Sharaf al-Din's son, Mubariz al-Din Muhammad, was brought up at the Il-Khan's court but returned to Maibud upon the death of the Il-Khan Öljeitü. In around 1319 he overthrew the atabeg of Yazd and was subsequently recognized as governor of the city by the central Il-Khan government. Following this he began fighting against the Neguderis, a Mongol tribal group. He managed to face this crisis with a minimum of loss.

In the wake of the loss of Il-Khan authority in central Iran following the death of Abu Sa'id (Ilkhanid dynasty), Mubariz al-Din continued to carry out his expansionary policy. In 1339 or 1340 he invaded the province of Kirman and seized it from its Mongol governor, Qutb al-Din b. Nasir. Kutb al-Din was able to retake the province for a short time after receiving aid from the Kartid dynasty of Herat, but Mubariz al-Din permanently gained control of Kirman in late 1340. The city of Bam was besieged and conquered a few years after this.

After the conquest of Kirman, Mubariz al-Din became a rival of the neighboring Injuids, who controlled Shiraz and Isfahan. Although the Muzaffarids and Injuids had traditionally been on friendly terms with one another, the Injuid Abu Esshaq's desire to gain Kirman led him to start a drawn-out conflict with the Muzaffarids in 1347. He unsuccessfully besieged Yazd (1350–1351), after which his fortunes declined rapidly. Defeated on the field in 1353, Abu Esshaq was forced to take refuge in Shiraz and finally surrender. He managed to escape from Shiraz and fled to Isfahan, but Mubariz al-Din pursued him, took the city and executed the Injuid ruler. Fars and western Iran were now under his control.
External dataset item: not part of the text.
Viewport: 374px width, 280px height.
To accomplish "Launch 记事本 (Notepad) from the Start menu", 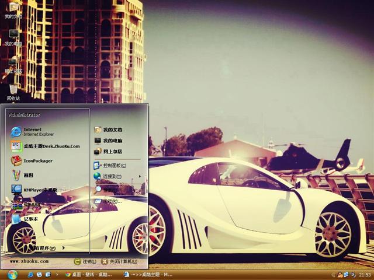I will tap(29, 219).
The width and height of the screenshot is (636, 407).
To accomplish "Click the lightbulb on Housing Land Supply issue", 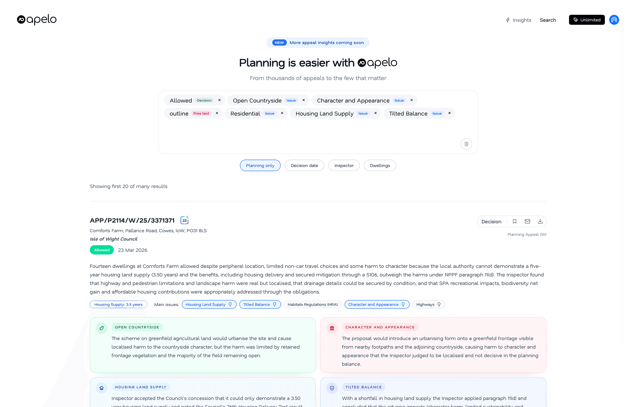I will point(230,304).
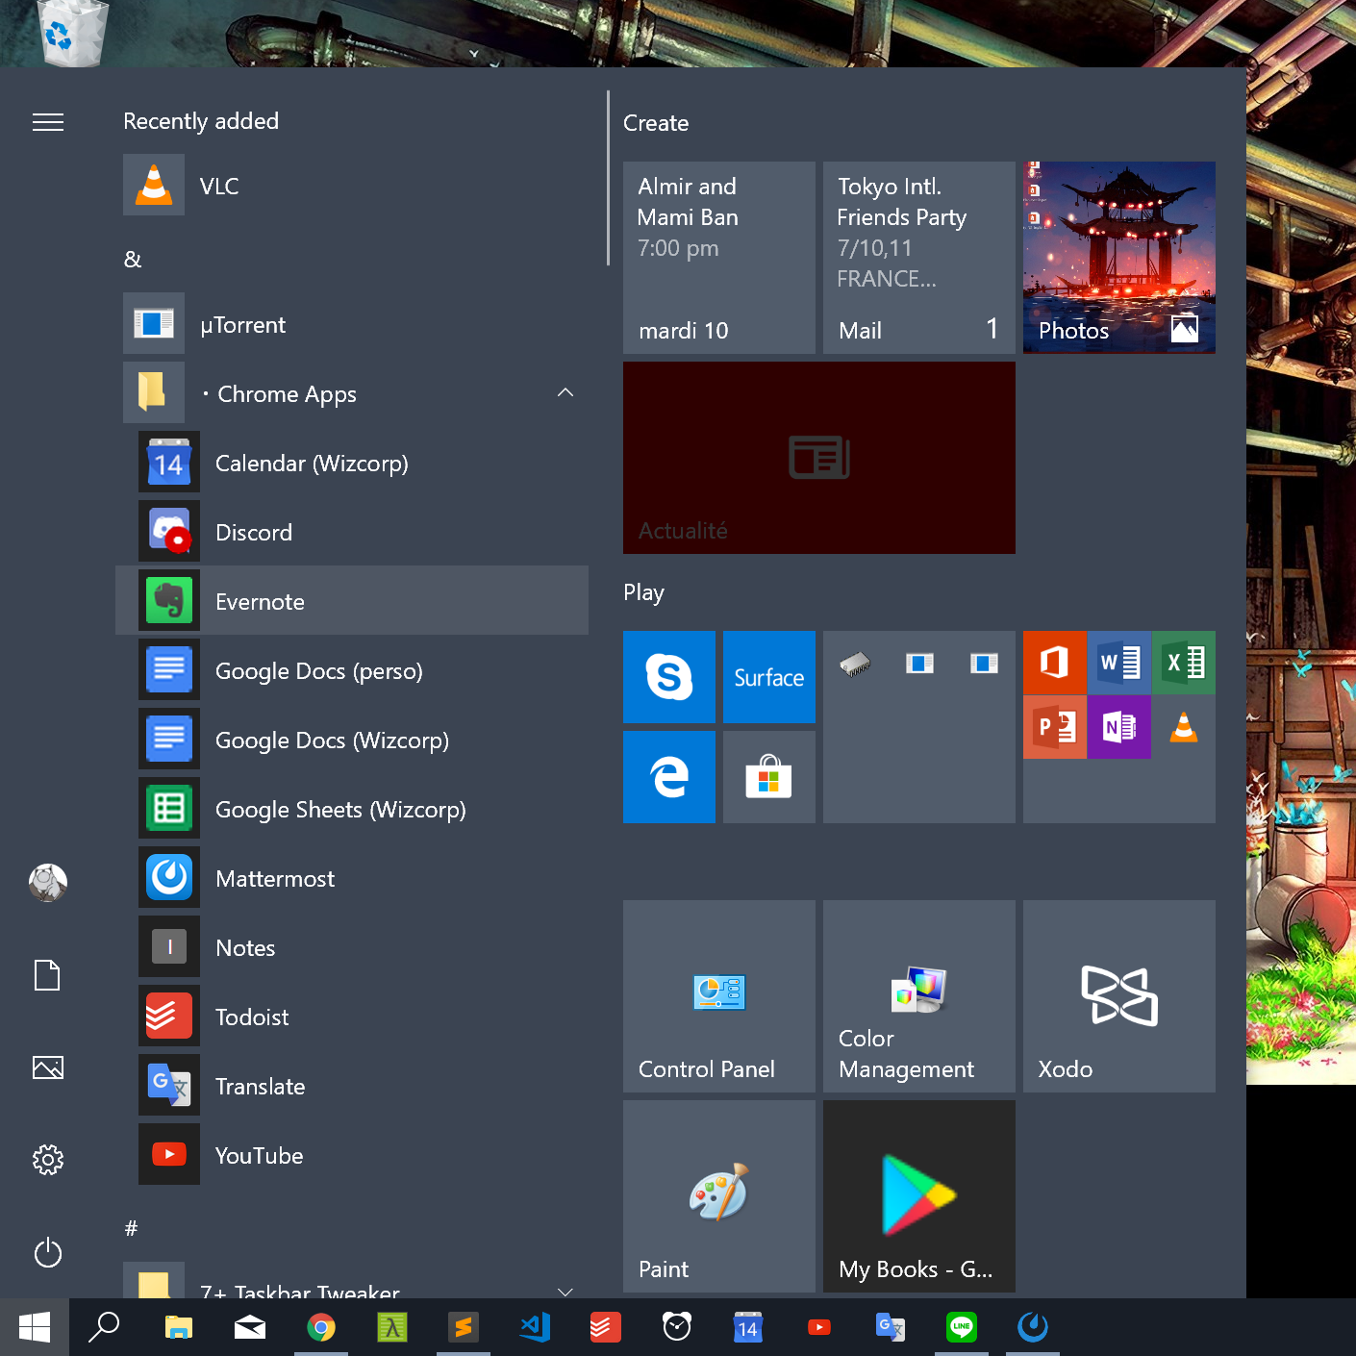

With the destruction of Injuid authority, the Muzaffarids were the strongest power in central Iran, and Shiraz was made their capital. Mubariz al-Din's strength was such that when the khan of the Golden Horde, Jani Beg, sent an offer to make him a vassal, he was able to decline. In fact, he pushed on into Azerbaijan, which Jani Beg had conquered in 1357. He defeated the khan's governor Akhichuq and occupied Tabriz, but realized that he could not hold his position against the Jalayirid troops marching from Baghdad and soon retreated. The Jalayirids would therefore maintain a hold on Tabriz, despite further attempts by the Muzaffarids to take it.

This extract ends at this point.